** PROBLEM STATEMENT **
Return the lines of the entries starting with the line containing "Viewport: 1066px width, 822px height." and going on through the line containing "Task: Open the Atom feed 失败 link", both included, and return only those lines.

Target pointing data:
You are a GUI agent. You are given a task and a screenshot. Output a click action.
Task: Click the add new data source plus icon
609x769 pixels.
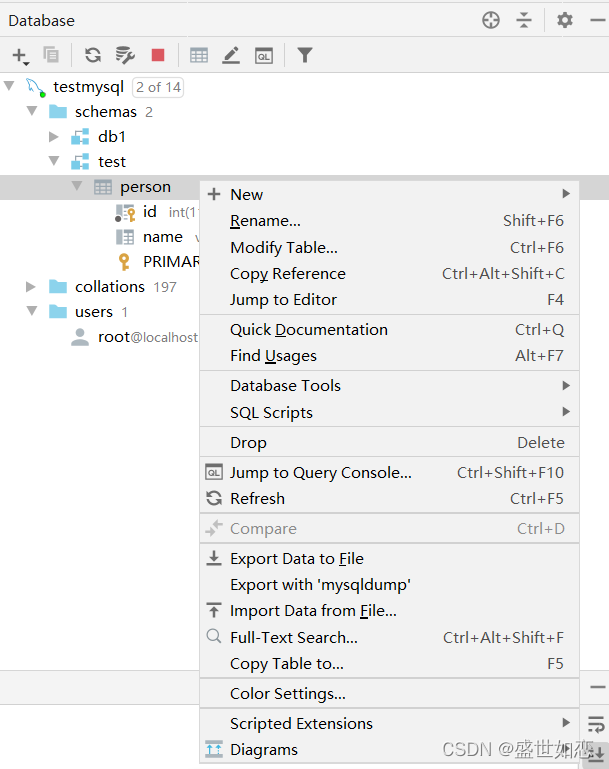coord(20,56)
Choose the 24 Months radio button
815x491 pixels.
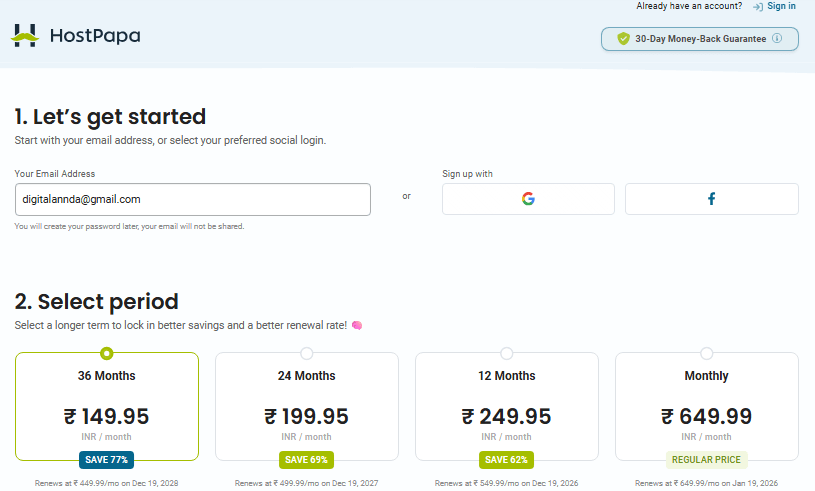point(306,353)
--
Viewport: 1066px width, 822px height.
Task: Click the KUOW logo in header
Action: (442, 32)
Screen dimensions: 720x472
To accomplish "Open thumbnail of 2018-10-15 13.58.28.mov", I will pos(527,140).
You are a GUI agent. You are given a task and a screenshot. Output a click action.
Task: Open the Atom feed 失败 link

** IN RESPONSE **
Viewport: 1066px width, 822px height.
Task: Click the KUOW logo in header
Action: (442, 32)
Screen dimensions: 720x472
To accomplish "Open thumbnail of 2018-10-15 13.58.28.mov", I will pos(527,140).
You are a GUI agent. You are given a task and a screenshot. Output a click action.
Task: Open the Atom feed 失败 link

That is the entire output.